'Caring' government has punished the victims of corruption
The Times Editorial: The continuing demolition of houses in Lenasia, south of Johannesburg, shows how the government is quick to act against the weak but unable to deal with corruption within its own ranks.
The statement by Gauteng housing MEC Ntombi Mekgwe that the decision to demolish the properties was part of the fight against corruption is a slap in the face for the families whose houses have been reduced to rubble.
"As a caring government, we have always maintained that our decision was correct, and that ours was a fight against corruption and organised crime, which robs our poor people of the opportunity to own a home," Mekgwe said yesterday.

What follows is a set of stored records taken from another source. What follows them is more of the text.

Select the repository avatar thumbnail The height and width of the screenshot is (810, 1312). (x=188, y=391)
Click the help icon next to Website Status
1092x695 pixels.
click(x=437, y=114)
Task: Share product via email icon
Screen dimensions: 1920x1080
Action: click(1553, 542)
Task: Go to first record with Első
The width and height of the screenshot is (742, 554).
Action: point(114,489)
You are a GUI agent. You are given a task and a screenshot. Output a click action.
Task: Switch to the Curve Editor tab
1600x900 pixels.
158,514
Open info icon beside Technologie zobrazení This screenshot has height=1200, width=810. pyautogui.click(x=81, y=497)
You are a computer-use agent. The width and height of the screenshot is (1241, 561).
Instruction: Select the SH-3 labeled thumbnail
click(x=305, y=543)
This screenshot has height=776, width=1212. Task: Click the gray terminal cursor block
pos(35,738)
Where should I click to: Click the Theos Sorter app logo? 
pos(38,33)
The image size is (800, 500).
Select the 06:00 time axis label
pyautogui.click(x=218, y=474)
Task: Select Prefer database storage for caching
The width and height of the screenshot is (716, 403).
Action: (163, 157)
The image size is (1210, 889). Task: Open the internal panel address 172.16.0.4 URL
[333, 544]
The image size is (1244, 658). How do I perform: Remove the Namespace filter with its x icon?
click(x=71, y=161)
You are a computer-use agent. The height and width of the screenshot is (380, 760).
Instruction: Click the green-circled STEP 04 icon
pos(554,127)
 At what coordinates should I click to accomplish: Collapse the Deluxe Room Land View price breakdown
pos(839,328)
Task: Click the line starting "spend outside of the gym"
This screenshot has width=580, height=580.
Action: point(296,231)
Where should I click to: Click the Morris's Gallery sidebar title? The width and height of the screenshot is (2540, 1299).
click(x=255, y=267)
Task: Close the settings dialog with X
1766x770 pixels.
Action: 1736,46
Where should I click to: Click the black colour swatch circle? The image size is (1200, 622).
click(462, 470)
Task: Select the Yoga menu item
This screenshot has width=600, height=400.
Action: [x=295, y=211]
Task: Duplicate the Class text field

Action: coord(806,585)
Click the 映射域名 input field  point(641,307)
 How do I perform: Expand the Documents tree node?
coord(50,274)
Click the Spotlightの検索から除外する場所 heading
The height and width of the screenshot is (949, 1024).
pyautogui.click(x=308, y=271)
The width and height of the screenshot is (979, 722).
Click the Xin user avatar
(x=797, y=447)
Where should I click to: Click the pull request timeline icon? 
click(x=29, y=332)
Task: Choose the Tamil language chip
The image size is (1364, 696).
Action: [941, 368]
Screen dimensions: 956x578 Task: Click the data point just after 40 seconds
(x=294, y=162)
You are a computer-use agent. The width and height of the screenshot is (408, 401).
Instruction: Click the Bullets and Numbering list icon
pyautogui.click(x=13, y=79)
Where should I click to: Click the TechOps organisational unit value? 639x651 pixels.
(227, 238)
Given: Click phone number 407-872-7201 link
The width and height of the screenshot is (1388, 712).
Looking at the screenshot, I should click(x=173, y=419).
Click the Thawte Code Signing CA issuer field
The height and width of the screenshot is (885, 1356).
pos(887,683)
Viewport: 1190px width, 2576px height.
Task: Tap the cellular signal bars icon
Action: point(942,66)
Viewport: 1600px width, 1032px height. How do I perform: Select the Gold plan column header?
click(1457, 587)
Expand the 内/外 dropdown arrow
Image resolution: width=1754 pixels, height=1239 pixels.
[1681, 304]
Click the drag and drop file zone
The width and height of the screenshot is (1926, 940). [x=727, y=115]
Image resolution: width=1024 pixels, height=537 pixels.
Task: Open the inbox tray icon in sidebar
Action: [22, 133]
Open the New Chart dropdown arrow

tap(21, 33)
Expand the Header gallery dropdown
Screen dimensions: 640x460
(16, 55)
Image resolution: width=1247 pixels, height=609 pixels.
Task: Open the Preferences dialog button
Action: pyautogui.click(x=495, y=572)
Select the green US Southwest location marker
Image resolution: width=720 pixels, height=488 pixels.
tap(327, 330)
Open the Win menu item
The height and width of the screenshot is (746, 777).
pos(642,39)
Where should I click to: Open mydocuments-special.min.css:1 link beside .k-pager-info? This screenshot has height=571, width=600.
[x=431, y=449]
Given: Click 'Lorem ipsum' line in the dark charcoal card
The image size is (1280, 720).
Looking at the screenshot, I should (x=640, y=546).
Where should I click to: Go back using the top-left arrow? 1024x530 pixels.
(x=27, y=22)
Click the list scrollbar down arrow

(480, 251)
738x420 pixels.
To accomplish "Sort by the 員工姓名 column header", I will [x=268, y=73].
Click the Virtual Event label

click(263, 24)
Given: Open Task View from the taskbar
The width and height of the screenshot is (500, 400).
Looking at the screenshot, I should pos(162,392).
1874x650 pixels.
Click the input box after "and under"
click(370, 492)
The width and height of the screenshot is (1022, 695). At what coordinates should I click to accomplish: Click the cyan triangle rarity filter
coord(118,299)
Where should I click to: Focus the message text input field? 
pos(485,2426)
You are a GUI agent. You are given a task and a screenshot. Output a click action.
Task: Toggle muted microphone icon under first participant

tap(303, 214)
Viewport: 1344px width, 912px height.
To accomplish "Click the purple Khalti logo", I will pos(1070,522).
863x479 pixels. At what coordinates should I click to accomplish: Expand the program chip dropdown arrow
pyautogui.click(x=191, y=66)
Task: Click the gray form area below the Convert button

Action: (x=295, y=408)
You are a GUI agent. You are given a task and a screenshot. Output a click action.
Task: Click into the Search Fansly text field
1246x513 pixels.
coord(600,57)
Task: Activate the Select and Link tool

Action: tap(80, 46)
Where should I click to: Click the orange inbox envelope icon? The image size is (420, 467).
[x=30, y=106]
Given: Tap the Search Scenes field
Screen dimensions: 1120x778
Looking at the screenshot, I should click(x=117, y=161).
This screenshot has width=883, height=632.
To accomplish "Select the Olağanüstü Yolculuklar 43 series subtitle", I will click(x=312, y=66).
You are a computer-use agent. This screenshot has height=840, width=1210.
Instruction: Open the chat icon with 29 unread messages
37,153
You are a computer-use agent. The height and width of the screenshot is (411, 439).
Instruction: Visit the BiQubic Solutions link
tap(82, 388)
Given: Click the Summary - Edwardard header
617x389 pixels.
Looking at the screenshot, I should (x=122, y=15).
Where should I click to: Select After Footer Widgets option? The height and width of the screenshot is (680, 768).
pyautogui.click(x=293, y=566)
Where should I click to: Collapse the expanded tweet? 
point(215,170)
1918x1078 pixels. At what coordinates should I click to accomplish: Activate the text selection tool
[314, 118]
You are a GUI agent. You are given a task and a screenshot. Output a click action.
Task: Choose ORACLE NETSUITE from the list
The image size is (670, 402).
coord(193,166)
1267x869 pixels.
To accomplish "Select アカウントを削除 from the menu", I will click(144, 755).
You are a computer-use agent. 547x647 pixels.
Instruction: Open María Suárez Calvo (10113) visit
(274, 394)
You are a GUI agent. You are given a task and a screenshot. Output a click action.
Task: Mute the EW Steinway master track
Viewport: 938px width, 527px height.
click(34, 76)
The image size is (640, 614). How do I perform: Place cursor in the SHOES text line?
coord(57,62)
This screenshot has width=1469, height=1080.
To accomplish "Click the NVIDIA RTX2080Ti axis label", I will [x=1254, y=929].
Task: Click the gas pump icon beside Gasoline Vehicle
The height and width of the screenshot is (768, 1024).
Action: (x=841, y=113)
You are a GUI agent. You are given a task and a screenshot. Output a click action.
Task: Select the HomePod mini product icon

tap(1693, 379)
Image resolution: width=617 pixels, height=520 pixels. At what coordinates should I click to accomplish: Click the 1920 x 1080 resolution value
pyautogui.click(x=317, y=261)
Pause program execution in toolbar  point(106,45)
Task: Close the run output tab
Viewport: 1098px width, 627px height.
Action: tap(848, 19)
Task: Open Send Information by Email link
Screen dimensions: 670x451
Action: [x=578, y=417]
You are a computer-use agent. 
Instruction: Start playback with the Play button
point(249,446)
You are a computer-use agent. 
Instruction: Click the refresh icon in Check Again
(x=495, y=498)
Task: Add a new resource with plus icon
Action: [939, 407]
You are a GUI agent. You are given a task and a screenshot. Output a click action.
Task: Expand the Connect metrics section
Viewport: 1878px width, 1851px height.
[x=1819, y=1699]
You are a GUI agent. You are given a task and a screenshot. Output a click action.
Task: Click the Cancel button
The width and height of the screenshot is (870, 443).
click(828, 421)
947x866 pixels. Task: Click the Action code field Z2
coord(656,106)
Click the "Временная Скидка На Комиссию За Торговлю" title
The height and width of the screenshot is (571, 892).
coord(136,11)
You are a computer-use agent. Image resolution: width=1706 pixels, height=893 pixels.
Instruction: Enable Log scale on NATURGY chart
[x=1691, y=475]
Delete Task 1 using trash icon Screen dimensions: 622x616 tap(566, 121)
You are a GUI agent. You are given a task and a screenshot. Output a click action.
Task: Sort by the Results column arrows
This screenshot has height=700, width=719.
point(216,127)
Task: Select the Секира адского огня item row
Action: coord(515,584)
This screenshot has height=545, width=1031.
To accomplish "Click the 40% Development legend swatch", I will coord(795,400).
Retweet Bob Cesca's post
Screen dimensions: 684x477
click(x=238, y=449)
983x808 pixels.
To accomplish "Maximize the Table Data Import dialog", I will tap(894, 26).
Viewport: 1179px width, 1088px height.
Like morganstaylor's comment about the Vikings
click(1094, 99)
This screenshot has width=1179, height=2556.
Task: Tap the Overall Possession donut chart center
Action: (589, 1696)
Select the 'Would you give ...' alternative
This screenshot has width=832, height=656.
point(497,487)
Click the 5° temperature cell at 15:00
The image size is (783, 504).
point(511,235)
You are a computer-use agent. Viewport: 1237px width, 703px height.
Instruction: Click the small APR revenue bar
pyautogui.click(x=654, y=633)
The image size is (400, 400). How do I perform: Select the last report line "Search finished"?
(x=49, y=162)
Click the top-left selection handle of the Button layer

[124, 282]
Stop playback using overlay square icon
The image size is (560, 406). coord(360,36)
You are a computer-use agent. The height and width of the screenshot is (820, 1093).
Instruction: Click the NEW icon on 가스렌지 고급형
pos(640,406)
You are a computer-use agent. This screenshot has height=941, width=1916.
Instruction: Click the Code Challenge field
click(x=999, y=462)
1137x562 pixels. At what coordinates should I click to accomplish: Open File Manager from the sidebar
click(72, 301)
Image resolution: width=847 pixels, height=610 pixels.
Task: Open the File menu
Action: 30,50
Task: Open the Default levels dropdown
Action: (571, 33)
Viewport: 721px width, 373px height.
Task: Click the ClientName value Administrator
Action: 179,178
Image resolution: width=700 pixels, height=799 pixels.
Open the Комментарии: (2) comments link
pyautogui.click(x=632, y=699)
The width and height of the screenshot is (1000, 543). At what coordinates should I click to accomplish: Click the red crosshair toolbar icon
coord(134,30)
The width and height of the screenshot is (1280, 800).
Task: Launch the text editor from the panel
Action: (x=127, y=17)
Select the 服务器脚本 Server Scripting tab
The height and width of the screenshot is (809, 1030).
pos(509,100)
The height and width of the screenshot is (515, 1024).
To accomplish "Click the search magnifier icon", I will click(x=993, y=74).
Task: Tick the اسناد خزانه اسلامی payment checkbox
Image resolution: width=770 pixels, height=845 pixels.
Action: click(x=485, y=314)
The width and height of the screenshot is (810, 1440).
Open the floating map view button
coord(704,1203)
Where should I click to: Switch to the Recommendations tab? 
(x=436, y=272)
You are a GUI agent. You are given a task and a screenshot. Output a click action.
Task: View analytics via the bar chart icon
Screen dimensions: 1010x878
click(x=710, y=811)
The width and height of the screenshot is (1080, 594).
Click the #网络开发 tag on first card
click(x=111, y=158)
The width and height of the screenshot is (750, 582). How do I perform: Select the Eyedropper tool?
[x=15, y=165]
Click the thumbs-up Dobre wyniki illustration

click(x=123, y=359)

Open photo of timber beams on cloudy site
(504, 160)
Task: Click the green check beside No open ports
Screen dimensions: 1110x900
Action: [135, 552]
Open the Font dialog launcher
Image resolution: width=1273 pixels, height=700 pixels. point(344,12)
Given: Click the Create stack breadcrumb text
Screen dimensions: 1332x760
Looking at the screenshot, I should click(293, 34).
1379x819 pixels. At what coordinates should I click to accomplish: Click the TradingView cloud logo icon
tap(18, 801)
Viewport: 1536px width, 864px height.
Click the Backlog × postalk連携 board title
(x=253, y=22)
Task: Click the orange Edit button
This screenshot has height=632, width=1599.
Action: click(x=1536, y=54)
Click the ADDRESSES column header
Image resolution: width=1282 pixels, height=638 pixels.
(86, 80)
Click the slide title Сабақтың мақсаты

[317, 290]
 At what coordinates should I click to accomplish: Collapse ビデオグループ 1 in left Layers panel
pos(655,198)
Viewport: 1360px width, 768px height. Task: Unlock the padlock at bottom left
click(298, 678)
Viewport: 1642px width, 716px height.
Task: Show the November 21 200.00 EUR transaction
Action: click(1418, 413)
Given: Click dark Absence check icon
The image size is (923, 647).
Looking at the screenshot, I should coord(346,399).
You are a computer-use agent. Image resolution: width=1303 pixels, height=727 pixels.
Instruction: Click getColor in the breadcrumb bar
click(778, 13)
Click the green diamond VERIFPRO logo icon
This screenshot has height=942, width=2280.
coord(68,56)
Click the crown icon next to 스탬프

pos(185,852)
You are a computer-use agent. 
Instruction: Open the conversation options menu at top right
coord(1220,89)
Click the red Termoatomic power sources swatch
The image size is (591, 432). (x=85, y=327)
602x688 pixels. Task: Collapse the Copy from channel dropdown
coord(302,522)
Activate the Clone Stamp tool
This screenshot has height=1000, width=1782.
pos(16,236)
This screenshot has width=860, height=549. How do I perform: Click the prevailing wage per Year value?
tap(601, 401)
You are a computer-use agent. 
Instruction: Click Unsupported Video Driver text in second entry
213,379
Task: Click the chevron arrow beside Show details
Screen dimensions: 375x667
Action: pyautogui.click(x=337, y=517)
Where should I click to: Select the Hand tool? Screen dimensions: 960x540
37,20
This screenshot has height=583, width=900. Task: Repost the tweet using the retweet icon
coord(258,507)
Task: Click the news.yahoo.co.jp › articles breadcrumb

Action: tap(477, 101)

But those who were hoodwinked into buying government land are left with shattered dreams. It would have been better if Mekgwe and her administration had acted with zeal to trace and find the corrupt officials involved.
It does not help to say you are "a caring government" when you are unable to stop corruption in its tracks.
The stands on which the houses were built were apparently sold fraudulently for between R2500 and R95000.
Thabo Malekete, who received notification that his house would be demolished, said yesterday that when he bought the land the deal had seemed legitimate and he did not suspect wrongdoing.
"The man took my ID book and said he needed it to register with the housing department. He had maps and stand numbers; on the land [illustrated] were pipes for water and lines for electricity. It all seemed to be legal."
The state should have traced, arrested and charged all those involved in the sales, irrespective of whether they are inside or outside the government.
This sad saga should serve as a warning to people always to double-check deals before parting with their hard-earned money.
Information should be made available early by the authorities, especially when it comes to housing developments.